**YOUR INSTRUCTIONS:**
Reprint the listing. Every line must match the original exactly.

[Start of section]

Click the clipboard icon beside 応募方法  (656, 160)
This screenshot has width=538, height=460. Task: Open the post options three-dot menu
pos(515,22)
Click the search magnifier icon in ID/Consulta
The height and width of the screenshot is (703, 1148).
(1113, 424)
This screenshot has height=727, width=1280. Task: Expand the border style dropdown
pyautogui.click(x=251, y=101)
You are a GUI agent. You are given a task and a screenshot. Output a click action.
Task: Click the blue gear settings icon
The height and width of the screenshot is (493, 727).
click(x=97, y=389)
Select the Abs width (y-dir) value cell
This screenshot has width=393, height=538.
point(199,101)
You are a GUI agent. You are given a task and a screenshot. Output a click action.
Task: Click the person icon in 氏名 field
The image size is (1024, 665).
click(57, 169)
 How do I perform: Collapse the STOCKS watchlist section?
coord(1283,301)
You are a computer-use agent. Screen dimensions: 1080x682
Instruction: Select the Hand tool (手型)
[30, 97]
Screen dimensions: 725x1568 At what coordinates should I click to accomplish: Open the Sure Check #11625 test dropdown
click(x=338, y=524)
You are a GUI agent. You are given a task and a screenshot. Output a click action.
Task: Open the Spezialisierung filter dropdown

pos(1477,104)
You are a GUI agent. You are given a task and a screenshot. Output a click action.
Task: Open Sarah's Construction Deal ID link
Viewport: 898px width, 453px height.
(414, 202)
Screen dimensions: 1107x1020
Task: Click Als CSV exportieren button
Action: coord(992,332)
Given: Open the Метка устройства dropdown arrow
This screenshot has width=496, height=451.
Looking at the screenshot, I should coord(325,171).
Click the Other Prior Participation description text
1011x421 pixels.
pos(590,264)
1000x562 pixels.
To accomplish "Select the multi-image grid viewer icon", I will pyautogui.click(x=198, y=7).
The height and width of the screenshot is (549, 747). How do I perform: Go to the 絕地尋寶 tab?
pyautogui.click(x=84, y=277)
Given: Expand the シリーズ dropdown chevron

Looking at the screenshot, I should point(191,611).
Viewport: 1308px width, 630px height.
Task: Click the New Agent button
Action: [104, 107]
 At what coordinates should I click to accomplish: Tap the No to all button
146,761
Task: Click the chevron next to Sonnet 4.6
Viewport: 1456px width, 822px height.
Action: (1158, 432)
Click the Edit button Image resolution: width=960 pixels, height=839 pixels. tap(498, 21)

[End of section]

**ANSWER TO THE EXERCISE:**
Click the clipboard icon beside 応募方法  (656, 160)
This screenshot has width=538, height=460. Task: Open the post options three-dot menu
pos(515,22)
Click the search magnifier icon in ID/Consulta
The height and width of the screenshot is (703, 1148).
(1113, 424)
This screenshot has height=727, width=1280. Task: Expand the border style dropdown
pyautogui.click(x=251, y=101)
You are a GUI agent. You are given a task and a screenshot. Output a click action.
Task: Click the blue gear settings icon
The height and width of the screenshot is (493, 727).
click(x=97, y=389)
Select the Abs width (y-dir) value cell
This screenshot has width=393, height=538.
point(199,101)
You are a GUI agent. You are given a task and a screenshot. Output a click action.
Task: Click the person icon in 氏名 field
The image size is (1024, 665).
click(57, 169)
 How do I perform: Collapse the STOCKS watchlist section?
coord(1283,301)
You are a computer-use agent. Screen dimensions: 1080x682
Instruction: Select the Hand tool (手型)
[30, 97]
Screen dimensions: 725x1568 At what coordinates should I click to accomplish: Open the Sure Check #11625 test dropdown
click(x=338, y=524)
You are a GUI agent. You are given a task and a screenshot. Output a click action.
Task: Open the Spezialisierung filter dropdown

pos(1477,104)
You are a GUI agent. You are given a task and a screenshot. Output a click action.
Task: Open Sarah's Construction Deal ID link
Viewport: 898px width, 453px height.
(414, 202)
Screen dimensions: 1107x1020
Task: Click Als CSV exportieren button
Action: coord(992,332)
Given: Open the Метка устройства dropdown arrow
This screenshot has width=496, height=451.
Looking at the screenshot, I should coord(325,171).
Click the Other Prior Participation description text
1011x421 pixels.
pos(590,264)
1000x562 pixels.
To accomplish "Select the multi-image grid viewer icon", I will pyautogui.click(x=198, y=7).
The height and width of the screenshot is (549, 747). How do I perform: Go to the 絕地尋寶 tab?
pyautogui.click(x=84, y=277)
Given: Expand the シリーズ dropdown chevron

Looking at the screenshot, I should point(191,611).
Viewport: 1308px width, 630px height.
Task: Click the New Agent button
Action: [104, 107]
 At what coordinates should I click to accomplish: Tap the No to all button
146,761
Task: Click the chevron next to Sonnet 4.6
Viewport: 1456px width, 822px height.
Action: (1158, 432)
Click the Edit button Image resolution: width=960 pixels, height=839 pixels. tap(498, 21)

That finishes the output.